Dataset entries
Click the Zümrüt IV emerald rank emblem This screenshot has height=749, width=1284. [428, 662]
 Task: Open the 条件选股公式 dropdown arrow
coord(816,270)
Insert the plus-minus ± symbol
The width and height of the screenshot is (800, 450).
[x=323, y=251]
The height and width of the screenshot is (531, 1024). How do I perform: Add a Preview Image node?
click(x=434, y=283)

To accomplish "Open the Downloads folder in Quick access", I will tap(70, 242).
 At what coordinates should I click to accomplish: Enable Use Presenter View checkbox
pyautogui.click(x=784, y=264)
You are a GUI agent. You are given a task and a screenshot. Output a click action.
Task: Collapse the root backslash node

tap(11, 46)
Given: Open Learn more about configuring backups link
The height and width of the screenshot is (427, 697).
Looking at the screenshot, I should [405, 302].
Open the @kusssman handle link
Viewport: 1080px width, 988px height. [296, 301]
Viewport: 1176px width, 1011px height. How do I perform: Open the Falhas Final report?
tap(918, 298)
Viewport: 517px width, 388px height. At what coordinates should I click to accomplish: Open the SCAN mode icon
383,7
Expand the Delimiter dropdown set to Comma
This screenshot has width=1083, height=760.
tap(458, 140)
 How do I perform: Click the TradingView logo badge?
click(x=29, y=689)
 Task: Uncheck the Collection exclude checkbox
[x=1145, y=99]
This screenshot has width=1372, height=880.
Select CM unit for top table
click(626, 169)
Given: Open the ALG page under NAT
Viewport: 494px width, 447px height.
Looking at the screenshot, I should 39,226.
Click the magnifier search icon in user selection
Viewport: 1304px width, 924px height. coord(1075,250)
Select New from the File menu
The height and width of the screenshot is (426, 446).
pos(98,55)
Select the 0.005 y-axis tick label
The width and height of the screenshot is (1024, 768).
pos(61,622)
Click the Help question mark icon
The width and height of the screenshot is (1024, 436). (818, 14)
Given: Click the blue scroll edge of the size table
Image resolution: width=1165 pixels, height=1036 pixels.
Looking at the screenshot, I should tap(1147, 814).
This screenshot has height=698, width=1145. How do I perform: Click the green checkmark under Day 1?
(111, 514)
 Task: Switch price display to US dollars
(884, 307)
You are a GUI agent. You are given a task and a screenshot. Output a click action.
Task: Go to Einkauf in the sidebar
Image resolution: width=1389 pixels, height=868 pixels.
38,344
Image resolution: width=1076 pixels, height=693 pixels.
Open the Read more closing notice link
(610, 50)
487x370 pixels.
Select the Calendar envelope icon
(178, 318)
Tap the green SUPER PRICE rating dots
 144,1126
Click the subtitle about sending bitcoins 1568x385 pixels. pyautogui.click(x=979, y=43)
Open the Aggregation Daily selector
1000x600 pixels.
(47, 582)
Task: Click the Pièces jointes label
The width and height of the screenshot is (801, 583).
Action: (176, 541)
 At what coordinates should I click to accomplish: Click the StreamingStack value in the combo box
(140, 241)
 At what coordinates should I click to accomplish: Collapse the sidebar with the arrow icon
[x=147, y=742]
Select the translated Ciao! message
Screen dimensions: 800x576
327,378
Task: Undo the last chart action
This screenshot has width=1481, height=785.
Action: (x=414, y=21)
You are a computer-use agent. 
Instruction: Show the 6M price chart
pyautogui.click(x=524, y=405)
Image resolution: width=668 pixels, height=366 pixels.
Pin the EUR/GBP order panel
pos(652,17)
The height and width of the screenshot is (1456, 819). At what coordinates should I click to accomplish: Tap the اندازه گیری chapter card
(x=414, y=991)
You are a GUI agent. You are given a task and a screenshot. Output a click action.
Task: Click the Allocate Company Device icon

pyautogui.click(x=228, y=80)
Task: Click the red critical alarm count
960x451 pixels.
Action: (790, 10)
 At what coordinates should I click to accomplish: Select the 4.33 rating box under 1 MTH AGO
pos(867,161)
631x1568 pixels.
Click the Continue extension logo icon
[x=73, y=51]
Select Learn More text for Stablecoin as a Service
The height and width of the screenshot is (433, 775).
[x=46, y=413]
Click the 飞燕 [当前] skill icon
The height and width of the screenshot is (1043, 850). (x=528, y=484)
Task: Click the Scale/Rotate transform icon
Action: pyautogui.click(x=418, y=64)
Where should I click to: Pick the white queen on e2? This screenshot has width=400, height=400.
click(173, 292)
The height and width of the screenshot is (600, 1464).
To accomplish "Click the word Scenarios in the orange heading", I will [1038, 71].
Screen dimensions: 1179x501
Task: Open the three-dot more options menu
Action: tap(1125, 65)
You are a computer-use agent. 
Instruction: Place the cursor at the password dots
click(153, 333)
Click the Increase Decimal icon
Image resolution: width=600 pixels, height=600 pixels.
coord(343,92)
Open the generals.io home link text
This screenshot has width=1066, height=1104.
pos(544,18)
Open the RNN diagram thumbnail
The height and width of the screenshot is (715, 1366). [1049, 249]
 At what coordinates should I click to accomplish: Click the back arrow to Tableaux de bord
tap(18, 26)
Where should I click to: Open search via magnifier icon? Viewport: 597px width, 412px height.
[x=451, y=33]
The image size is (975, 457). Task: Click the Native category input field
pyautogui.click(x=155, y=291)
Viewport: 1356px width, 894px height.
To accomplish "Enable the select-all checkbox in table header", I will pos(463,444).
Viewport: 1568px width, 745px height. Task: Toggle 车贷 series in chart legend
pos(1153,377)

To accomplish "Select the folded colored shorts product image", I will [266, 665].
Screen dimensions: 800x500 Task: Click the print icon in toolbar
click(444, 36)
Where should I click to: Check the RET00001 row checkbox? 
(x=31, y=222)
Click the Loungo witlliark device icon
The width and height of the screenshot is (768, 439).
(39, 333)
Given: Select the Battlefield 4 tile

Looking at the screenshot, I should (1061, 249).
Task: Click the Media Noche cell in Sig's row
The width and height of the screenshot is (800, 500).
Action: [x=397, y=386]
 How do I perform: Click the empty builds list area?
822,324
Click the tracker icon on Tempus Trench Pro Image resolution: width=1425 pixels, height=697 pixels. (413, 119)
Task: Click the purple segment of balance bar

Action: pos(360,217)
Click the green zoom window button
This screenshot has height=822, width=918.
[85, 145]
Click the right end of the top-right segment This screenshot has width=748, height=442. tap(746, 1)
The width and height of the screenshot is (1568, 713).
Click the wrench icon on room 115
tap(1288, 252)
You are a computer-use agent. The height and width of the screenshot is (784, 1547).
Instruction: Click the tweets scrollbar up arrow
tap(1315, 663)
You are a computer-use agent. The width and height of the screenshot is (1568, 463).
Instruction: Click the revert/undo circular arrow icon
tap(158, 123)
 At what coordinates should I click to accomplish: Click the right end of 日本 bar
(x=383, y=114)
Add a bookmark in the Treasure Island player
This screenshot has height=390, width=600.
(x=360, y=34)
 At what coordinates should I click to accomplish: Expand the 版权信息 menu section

Requirement. Please output each entry above exactly, leaving nothing out.

Exercise solution.
Click the Zümrüt IV emerald rank emblem This screenshot has height=749, width=1284. [428, 662]
 Task: Open the 条件选股公式 dropdown arrow
coord(816,270)
Insert the plus-minus ± symbol
The width and height of the screenshot is (800, 450).
[x=323, y=251]
The height and width of the screenshot is (531, 1024). How do I perform: Add a Preview Image node?
click(x=434, y=283)

To accomplish "Open the Downloads folder in Quick access", I will tap(70, 242).
 At what coordinates should I click to accomplish: Enable Use Presenter View checkbox
pyautogui.click(x=784, y=264)
You are a GUI agent. You are given a task and a screenshot. Output a click action.
Task: Collapse the root backslash node

tap(11, 46)
Given: Open Learn more about configuring backups link
The height and width of the screenshot is (427, 697).
Looking at the screenshot, I should [405, 302].
Open the @kusssman handle link
Viewport: 1080px width, 988px height. [296, 301]
Viewport: 1176px width, 1011px height. How do I perform: Open the Falhas Final report?
tap(918, 298)
Viewport: 517px width, 388px height. At what coordinates should I click to accomplish: Open the SCAN mode icon
383,7
Expand the Delimiter dropdown set to Comma
This screenshot has width=1083, height=760.
tap(458, 140)
 How do I perform: Click the TradingView logo badge?
click(x=29, y=689)
 Task: Uncheck the Collection exclude checkbox
[x=1145, y=99]
This screenshot has width=1372, height=880.
Select CM unit for top table
click(626, 169)
Given: Open the ALG page under NAT
Viewport: 494px width, 447px height.
Looking at the screenshot, I should 39,226.
Click the magnifier search icon in user selection
Viewport: 1304px width, 924px height. coord(1075,250)
Select New from the File menu
The height and width of the screenshot is (426, 446).
pos(98,55)
Select the 0.005 y-axis tick label
The width and height of the screenshot is (1024, 768).
pos(61,622)
Click the Help question mark icon
The width and height of the screenshot is (1024, 436). (818, 14)
Given: Click the blue scroll edge of the size table
Image resolution: width=1165 pixels, height=1036 pixels.
Looking at the screenshot, I should tap(1147, 814).
This screenshot has height=698, width=1145. How do I perform: Click the green checkmark under Day 1?
(111, 514)
 Task: Switch price display to US dollars
(884, 307)
You are a GUI agent. You are given a task and a screenshot. Output a click action.
Task: Go to Einkauf in the sidebar
Image resolution: width=1389 pixels, height=868 pixels.
38,344
Image resolution: width=1076 pixels, height=693 pixels.
Open the Read more closing notice link
(610, 50)
487x370 pixels.
Select the Calendar envelope icon
(178, 318)
Tap the green SUPER PRICE rating dots
 144,1126
Click the subtitle about sending bitcoins 1568x385 pixels. pyautogui.click(x=979, y=43)
Open the Aggregation Daily selector
1000x600 pixels.
(47, 582)
Task: Click the Pièces jointes label
The width and height of the screenshot is (801, 583).
Action: (176, 541)
 At what coordinates should I click to accomplish: Click the StreamingStack value in the combo box
(140, 241)
 At what coordinates should I click to accomplish: Collapse the sidebar with the arrow icon
[x=147, y=742]
Select the translated Ciao! message
Screen dimensions: 800x576
327,378
Task: Undo the last chart action
This screenshot has width=1481, height=785.
Action: (x=414, y=21)
You are a computer-use agent. 
Instruction: Show the 6M price chart
pyautogui.click(x=524, y=405)
Image resolution: width=668 pixels, height=366 pixels.
Pin the EUR/GBP order panel
pos(652,17)
The height and width of the screenshot is (1456, 819). At what coordinates should I click to accomplish: Tap the اندازه گیری chapter card
(x=414, y=991)
You are a GUI agent. You are given a task and a screenshot. Output a click action.
Task: Click the Allocate Company Device icon

pyautogui.click(x=228, y=80)
Task: Click the red critical alarm count
960x451 pixels.
Action: (790, 10)
 At what coordinates should I click to accomplish: Select the 4.33 rating box under 1 MTH AGO
pos(867,161)
631x1568 pixels.
Click the Continue extension logo icon
[x=73, y=51]
Select Learn More text for Stablecoin as a Service
The height and width of the screenshot is (433, 775).
[x=46, y=413]
Click the 飞燕 [当前] skill icon
The height and width of the screenshot is (1043, 850). (x=528, y=484)
Task: Click the Scale/Rotate transform icon
Action: pyautogui.click(x=418, y=64)
Where should I click to: Pick the white queen on e2? This screenshot has width=400, height=400.
click(173, 292)
The height and width of the screenshot is (600, 1464).
To accomplish "Click the word Scenarios in the orange heading", I will [1038, 71].
Screen dimensions: 1179x501
Task: Open the three-dot more options menu
Action: tap(1125, 65)
You are a computer-use agent. 
Instruction: Place the cursor at the password dots
click(153, 333)
Click the Increase Decimal icon
Image resolution: width=600 pixels, height=600 pixels.
coord(343,92)
Open the generals.io home link text
This screenshot has width=1066, height=1104.
pos(544,18)
Open the RNN diagram thumbnail
The height and width of the screenshot is (715, 1366). [1049, 249]
 At what coordinates should I click to accomplish: Click the back arrow to Tableaux de bord
tap(18, 26)
Where should I click to: Open search via magnifier icon? Viewport: 597px width, 412px height.
[x=451, y=33]
The image size is (975, 457). Task: Click the Native category input field
pyautogui.click(x=155, y=291)
Viewport: 1356px width, 894px height.
To accomplish "Enable the select-all checkbox in table header", I will pos(463,444).
Viewport: 1568px width, 745px height. Task: Toggle 车贷 series in chart legend
pos(1153,377)

To accomplish "Select the folded colored shorts product image", I will [266, 665].
Screen dimensions: 800x500 Task: Click the print icon in toolbar
click(444, 36)
Where should I click to: Check the RET00001 row checkbox? 
(x=31, y=222)
Click the Loungo witlliark device icon
The width and height of the screenshot is (768, 439).
(39, 333)
Given: Select the Battlefield 4 tile

Looking at the screenshot, I should (1061, 249).
Task: Click the Media Noche cell in Sig's row
The width and height of the screenshot is (800, 500).
Action: [x=397, y=386]
 How do I perform: Click the empty builds list area?
822,324
Click the tracker icon on Tempus Trench Pro Image resolution: width=1425 pixels, height=697 pixels. (413, 119)
Task: Click the purple segment of balance bar

Action: pos(360,217)
Click the green zoom window button
This screenshot has height=822, width=918.
[85, 145]
Click the right end of the top-right segment This screenshot has width=748, height=442. tap(746, 1)
The width and height of the screenshot is (1568, 713).
Click the wrench icon on room 115
tap(1288, 252)
You are a computer-use agent. The height and width of the screenshot is (784, 1547).
Instruction: Click the tweets scrollbar up arrow
tap(1315, 663)
You are a computer-use agent. The width and height of the screenshot is (1568, 463).
Instruction: Click the revert/undo circular arrow icon
tap(158, 123)
 At what coordinates should I click to accomplish: Click the right end of 日本 bar
(x=383, y=114)
Add a bookmark in the Treasure Island player
This screenshot has height=390, width=600.
(x=360, y=34)
 At what coordinates should I click to accomplish: Expand the 版权信息 menu section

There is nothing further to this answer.